- [TASK BRIEF]: Copy out each line of the data below in which the string "agent" appears.

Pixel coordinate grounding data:
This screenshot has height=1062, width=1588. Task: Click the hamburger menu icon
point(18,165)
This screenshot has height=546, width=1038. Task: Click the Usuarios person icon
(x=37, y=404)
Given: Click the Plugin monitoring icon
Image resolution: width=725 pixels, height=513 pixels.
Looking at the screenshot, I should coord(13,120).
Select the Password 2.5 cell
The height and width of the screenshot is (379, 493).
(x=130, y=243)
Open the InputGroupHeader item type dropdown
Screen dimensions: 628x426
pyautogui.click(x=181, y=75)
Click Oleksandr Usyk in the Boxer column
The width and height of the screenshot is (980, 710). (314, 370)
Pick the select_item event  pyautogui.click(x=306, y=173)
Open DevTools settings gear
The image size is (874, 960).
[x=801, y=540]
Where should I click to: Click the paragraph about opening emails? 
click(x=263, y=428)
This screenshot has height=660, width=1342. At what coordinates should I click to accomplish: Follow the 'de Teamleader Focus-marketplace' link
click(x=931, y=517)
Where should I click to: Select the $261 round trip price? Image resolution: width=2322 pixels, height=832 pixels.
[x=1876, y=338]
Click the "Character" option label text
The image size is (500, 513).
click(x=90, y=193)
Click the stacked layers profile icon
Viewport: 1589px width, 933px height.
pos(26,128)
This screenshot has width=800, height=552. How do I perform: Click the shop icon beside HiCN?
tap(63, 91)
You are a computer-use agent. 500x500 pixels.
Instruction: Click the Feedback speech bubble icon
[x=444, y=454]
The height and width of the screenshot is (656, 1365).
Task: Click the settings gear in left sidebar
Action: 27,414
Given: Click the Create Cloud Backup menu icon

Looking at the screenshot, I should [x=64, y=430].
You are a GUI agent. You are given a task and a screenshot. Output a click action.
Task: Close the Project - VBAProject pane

- [ANSWER SECTION]:
You are a computer-use agent. 500x500 pixels.
You are a GUI agent. You are given a task and a screenshot. Output a click action.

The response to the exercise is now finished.